Experimental Section

General Procedures

All reactants and reagents were commercially available and used without further purification unless otherwise indicated. Anhydrous tetrahydrofuran (THF) was obtained by distillation from benzophenone-sodium under argon. All reactions were carried out under an inert atmosphere of argon in flame-dried glassware unless otherwise indicated. Concentrated refers to the removal of solvent with a rotary evaporator at normal water aspirator pressure. Concentrated under high vacuum refers to removal of solvent with a direct-drive rotary vane vacuum pump. Thin layer chromatography (TLC) was performed using silica gel 60 Å precoated aluminum-backed plates (0.25 mm thickness) with a fluorescent indicator. Developed TLC plates were visualized with UV light (254 nm) and KMnO₄ spray. Flash column chromatography was conducted with the indicated solvent system using normal phase silica gel (60 Å, 230–400 mesh). Yields refer to chromatographically and spectroscopically pure (>95%) compounds, except as otherwise indicated.

**SET PROBLEM:**
Reproduce the experimental section above word for word, from its heading to its last sentence.

**RAW DATA:**
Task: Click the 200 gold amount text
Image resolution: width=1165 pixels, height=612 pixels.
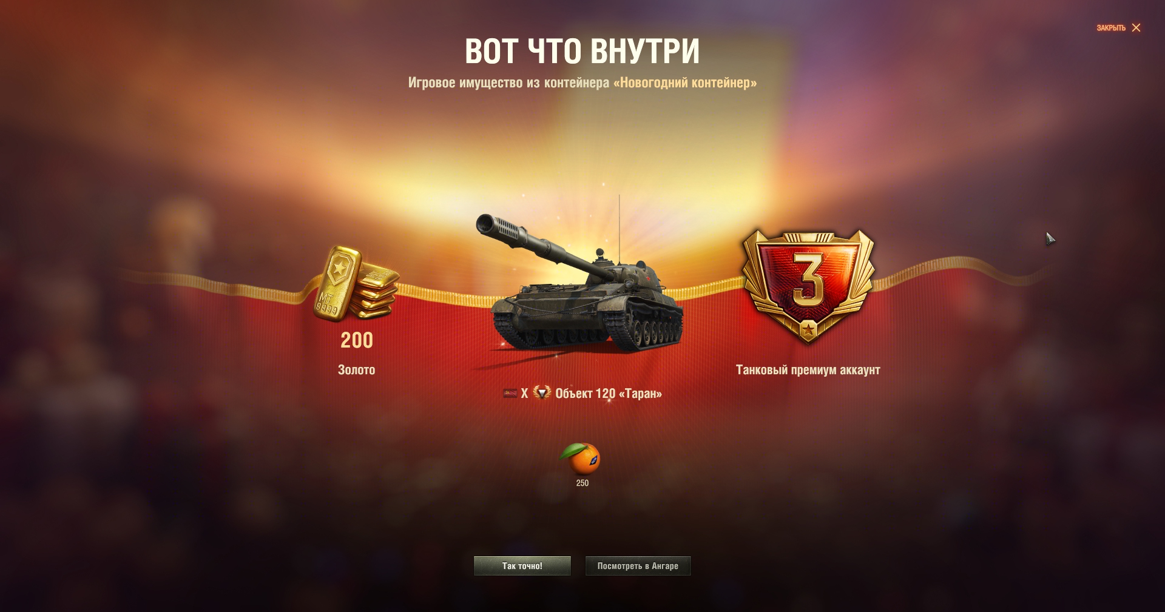Action: [357, 340]
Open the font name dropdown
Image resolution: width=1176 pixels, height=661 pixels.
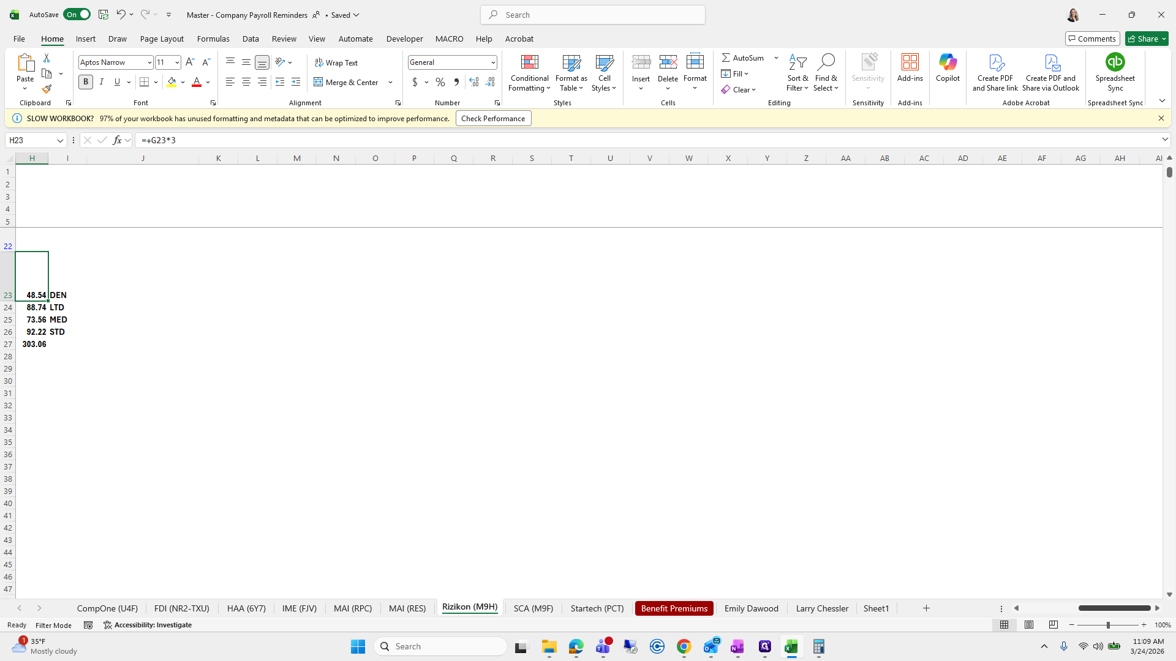149,62

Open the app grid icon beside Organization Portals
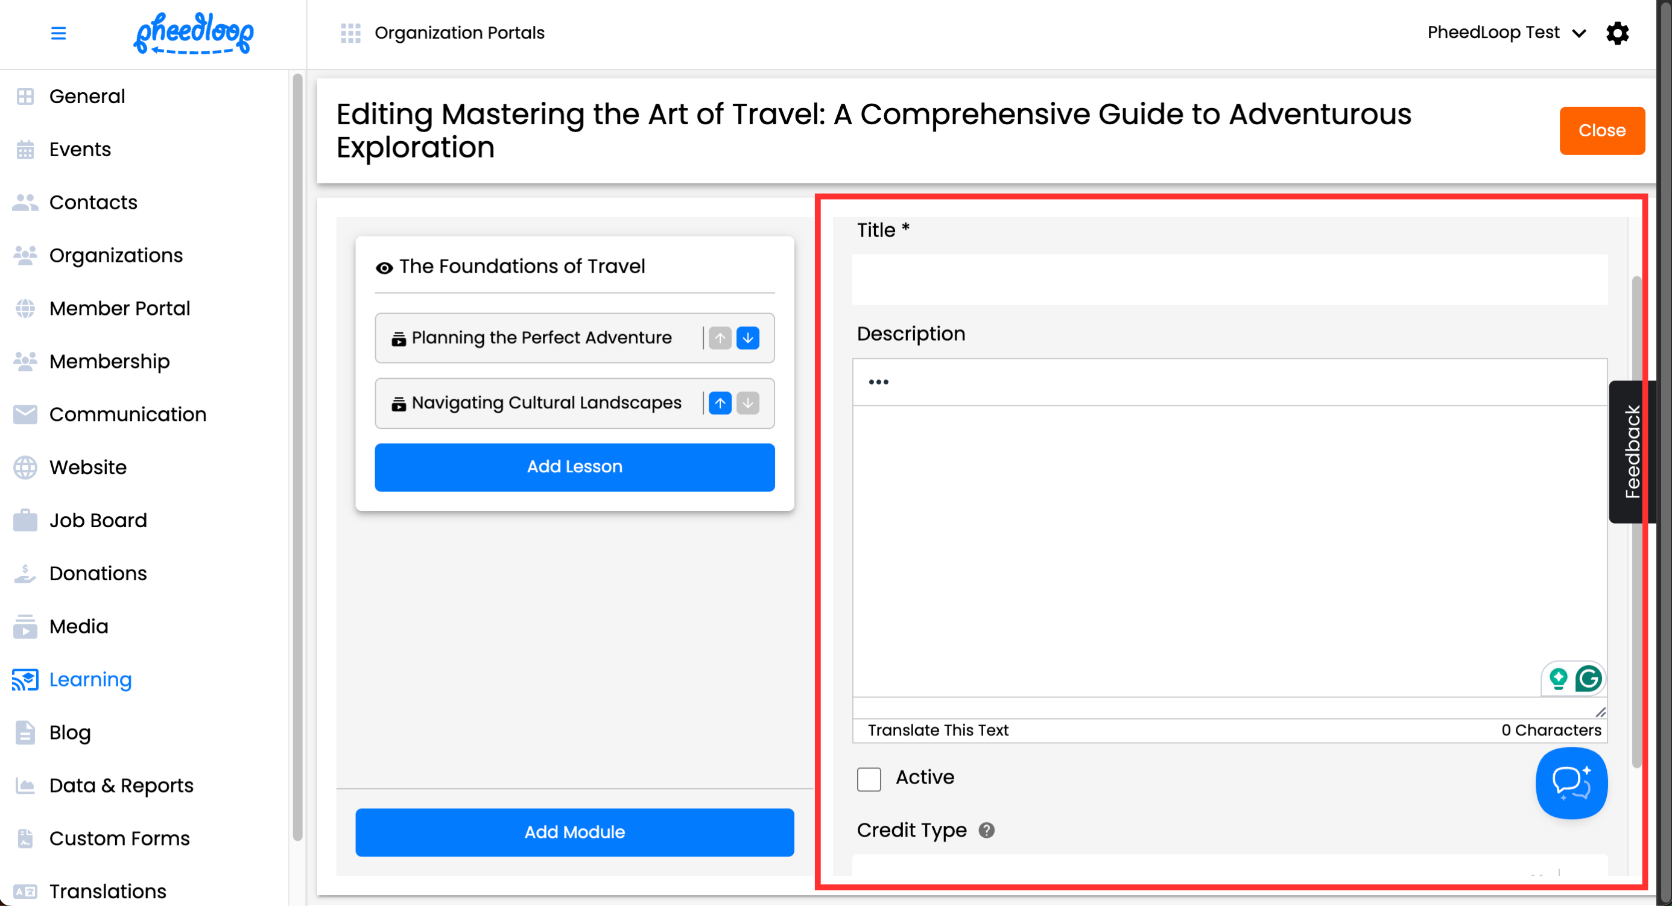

**SOLUTION:**
Experimental Section

General Procedures

All reactants and reagents were commercially available and used without further purification unless otherwise indicated. Anhydrous tetrahydrofuran (THF) was obtained by distillation from benzophenone-sodium under argon. All reactions were carried out under an inert atmosphere of argon in flame-dried glassware unless otherwise indicated. Concentrated refers to the removal of solvent with a rotary evaporator at normal water aspirator pressure. Concentrated under high vacuum refers to removal of solvent with a direct-drive rotary vane vacuum pump. Thin layer chromatography (TLC) was performed using silica gel 60 Å precoated aluminum-backed plates (0.25 mm thickness) with a fluorescent indicator. Developed TLC plates were visualized with UV light (254 nm) and KMnO₄ spray. Flash column chromatography was conducted with the indicated solvent system using normal phase silica gel (60 Å, 230–400 mesh). Yields refer to chromatographically and spectroscopically pure (>95%) compounds, except as otherwise indicated.